Ensuring the security of the United States’ intellectual investments in science and engineering has been a central focus of U.S. innovation policy for the last several years. Yet national security faces a different threat: the consolidation of vast amounts of data about American research and American researchers in the hands of a small number of for profit publishers increasingly tied to foreign data brokers. There is now a real and present danger of the sale of sensitive information to third parties and use of that data without the knowledge or consent of the U.S. government.
The danger has surfaced because of the steady acquisition by publishers of tools used by academic institutions for annual evaluations, hiring and promotion decisions and of library services. Universities are providing detailed information about all the scientific activities of their researchers to for profit publishers. Those publishers can move that information off American soil, use it to build a full picture of current and future American science, and repackage and resell it regardless of the potential threat to national security.

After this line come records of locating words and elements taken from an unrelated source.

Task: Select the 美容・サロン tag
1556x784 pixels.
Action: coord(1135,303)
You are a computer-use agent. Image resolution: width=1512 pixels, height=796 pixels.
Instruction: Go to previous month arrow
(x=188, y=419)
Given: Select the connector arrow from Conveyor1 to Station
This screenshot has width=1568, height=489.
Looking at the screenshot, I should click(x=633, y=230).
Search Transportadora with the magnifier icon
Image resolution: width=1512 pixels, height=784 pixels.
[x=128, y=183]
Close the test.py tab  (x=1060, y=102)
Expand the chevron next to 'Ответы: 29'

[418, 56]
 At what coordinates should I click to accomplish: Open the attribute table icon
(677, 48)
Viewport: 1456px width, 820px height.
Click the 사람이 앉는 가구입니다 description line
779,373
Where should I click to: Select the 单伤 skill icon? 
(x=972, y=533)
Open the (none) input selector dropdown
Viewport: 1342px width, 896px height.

Take the example of the 2022 purchase by Dutch based Elsevier of Interfolio, a faculty information tool that was owned by an American company. This tool is used by over 400 American academic institutions and over 700,000 researchers to collect and process detailed confidential data about scientific hiring, funding and promotion processes. It connects to university payroll and human resource records without the consent of the academic researchers. The resulting vast data repository thus reflects the often unpublished intellectual property and scientific collaborations of tens of thousands of American researchers and often their students. The data about researchers also includes information about which businesses, federal science or defense agencies funded their research and what additional positions they held. This connected — and verified — information can be used to characterize the emerging science and technology portfolio of the United States, identify the thought leaders and potentially be resold for profit.
Importantly, there is no control over the reuse and resale of the data. In the Elsevier example, its updated (2023) privacy policy makes it clear that the data on research and researchers can be reused and resold by their Anglo-Dutch owners, RELX and their related companies that provide technology, customer service and other shared services functions … [as well as] sponsors, joint venture partners and other third parties”. The information and analysis are beyond the reach of U.S. law. The “personal information may be stored and processed in your region or another country where Elsevier companies and their service providers maintain servers and facilities, including Australia, China, France, Germany, India, Ireland, the Netherlands, the Philippines, Singapore, the United Kingdom and the United States.”
The solution is to balance the scales. There is little coordination across units within a university and even less across universities, so the implication of the use of foreign-owned tools may be obscured unless one considers the comprehensive national view. Each university or university unit negotiates individual contracts that have non-disclosure agreements and hence cannot share information about terms and conditions with other university entities. By contrast, publishing companies are increasing their concentration “single systems to monetize the full research lifecycle” and concentrate market power,
A national strategy, initiated as protection of national interests, should balance the scales in three ways.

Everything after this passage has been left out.